Your assignment – Print the records exactly as given.

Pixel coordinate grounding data

##############################

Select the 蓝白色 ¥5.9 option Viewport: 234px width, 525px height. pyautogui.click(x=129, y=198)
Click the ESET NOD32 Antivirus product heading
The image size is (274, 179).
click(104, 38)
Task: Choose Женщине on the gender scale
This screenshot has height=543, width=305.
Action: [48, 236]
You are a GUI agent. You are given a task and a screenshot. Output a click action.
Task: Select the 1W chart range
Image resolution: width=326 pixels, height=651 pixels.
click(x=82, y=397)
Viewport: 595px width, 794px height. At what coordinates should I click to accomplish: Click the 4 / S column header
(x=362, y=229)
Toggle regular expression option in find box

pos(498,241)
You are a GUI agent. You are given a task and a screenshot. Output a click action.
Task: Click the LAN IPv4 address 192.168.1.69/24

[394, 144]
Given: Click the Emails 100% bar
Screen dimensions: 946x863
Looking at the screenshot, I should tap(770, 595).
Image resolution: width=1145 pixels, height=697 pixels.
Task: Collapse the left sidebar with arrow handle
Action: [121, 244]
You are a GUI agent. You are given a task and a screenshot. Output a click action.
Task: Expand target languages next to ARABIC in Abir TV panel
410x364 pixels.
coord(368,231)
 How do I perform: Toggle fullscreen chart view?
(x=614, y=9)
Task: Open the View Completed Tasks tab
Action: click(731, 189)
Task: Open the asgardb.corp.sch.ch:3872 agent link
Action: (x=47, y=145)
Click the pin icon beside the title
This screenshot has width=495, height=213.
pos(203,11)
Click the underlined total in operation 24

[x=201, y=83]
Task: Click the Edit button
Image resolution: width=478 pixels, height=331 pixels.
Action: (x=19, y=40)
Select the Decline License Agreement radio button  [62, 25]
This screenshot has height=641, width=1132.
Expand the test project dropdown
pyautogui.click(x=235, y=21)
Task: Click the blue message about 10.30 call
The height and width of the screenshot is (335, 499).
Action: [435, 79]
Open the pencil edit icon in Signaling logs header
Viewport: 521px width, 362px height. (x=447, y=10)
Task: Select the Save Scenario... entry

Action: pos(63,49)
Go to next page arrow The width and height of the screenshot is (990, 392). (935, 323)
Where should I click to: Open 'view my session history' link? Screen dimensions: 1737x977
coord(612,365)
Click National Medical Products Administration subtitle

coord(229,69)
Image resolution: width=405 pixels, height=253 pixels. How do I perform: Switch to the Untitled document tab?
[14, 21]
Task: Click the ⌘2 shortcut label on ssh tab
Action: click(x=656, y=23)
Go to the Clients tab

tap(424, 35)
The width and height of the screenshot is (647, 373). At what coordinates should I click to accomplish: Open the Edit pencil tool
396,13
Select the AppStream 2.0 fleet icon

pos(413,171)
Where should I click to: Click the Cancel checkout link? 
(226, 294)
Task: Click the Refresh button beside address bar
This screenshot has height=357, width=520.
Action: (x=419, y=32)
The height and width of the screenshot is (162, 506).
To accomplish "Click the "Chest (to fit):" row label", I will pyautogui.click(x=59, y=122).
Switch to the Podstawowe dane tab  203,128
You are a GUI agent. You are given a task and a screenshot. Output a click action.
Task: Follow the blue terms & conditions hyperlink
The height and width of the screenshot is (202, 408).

##############################

Expected output –
Select the 蓝白色 ¥5.9 option Viewport: 234px width, 525px height. pyautogui.click(x=129, y=198)
Click the ESET NOD32 Antivirus product heading
The image size is (274, 179).
click(104, 38)
Task: Choose Женщине on the gender scale
This screenshot has height=543, width=305.
Action: [48, 236]
You are a GUI agent. You are given a task and a screenshot. Output a click action.
Task: Select the 1W chart range
Image resolution: width=326 pixels, height=651 pixels.
click(x=82, y=397)
Viewport: 595px width, 794px height. At what coordinates should I click to accomplish: Click the 4 / S column header
(x=362, y=229)
Toggle regular expression option in find box

pos(498,241)
You are a GUI agent. You are given a task and a screenshot. Output a click action.
Task: Click the LAN IPv4 address 192.168.1.69/24

[394, 144]
Given: Click the Emails 100% bar
Screen dimensions: 946x863
Looking at the screenshot, I should tap(770, 595).
Image resolution: width=1145 pixels, height=697 pixels.
Task: Collapse the left sidebar with arrow handle
Action: [121, 244]
You are a GUI agent. You are given a task and a screenshot. Output a click action.
Task: Expand target languages next to ARABIC in Abir TV panel
410x364 pixels.
coord(368,231)
 How do I perform: Toggle fullscreen chart view?
(x=614, y=9)
Task: Open the View Completed Tasks tab
Action: click(731, 189)
Task: Open the asgardb.corp.sch.ch:3872 agent link
Action: (x=47, y=145)
Click the pin icon beside the title
This screenshot has width=495, height=213.
pos(203,11)
Click the underlined total in operation 24

[x=201, y=83]
Task: Click the Edit button
Image resolution: width=478 pixels, height=331 pixels.
Action: (x=19, y=40)
Select the Decline License Agreement radio button  [62, 25]
This screenshot has height=641, width=1132.
Expand the test project dropdown
pyautogui.click(x=235, y=21)
Task: Click the blue message about 10.30 call
The height and width of the screenshot is (335, 499).
Action: [435, 79]
Open the pencil edit icon in Signaling logs header
Viewport: 521px width, 362px height. (x=447, y=10)
Task: Select the Save Scenario... entry

Action: pos(63,49)
Go to next page arrow The width and height of the screenshot is (990, 392). (935, 323)
Where should I click to: Open 'view my session history' link? Screen dimensions: 1737x977
coord(612,365)
Click National Medical Products Administration subtitle

coord(229,69)
Image resolution: width=405 pixels, height=253 pixels. How do I perform: Switch to the Untitled document tab?
[14, 21]
Task: Click the ⌘2 shortcut label on ssh tab
Action: click(x=656, y=23)
Go to the Clients tab

tap(424, 35)
The width and height of the screenshot is (647, 373). At what coordinates should I click to accomplish: Open the Edit pencil tool
396,13
Select the AppStream 2.0 fleet icon

pos(413,171)
Where should I click to: Click the Cancel checkout link? 
(226, 294)
Task: Click the Refresh button beside address bar
This screenshot has height=357, width=520.
Action: (x=419, y=32)
The height and width of the screenshot is (162, 506).
To accomplish "Click the "Chest (to fit):" row label", I will pyautogui.click(x=59, y=122).
Switch to the Podstawowe dane tab  203,128
You are a GUI agent. You are given a task and a screenshot. Output a click action.
Task: Follow the blue terms & conditions hyperlink
The height and width of the screenshot is (202, 408).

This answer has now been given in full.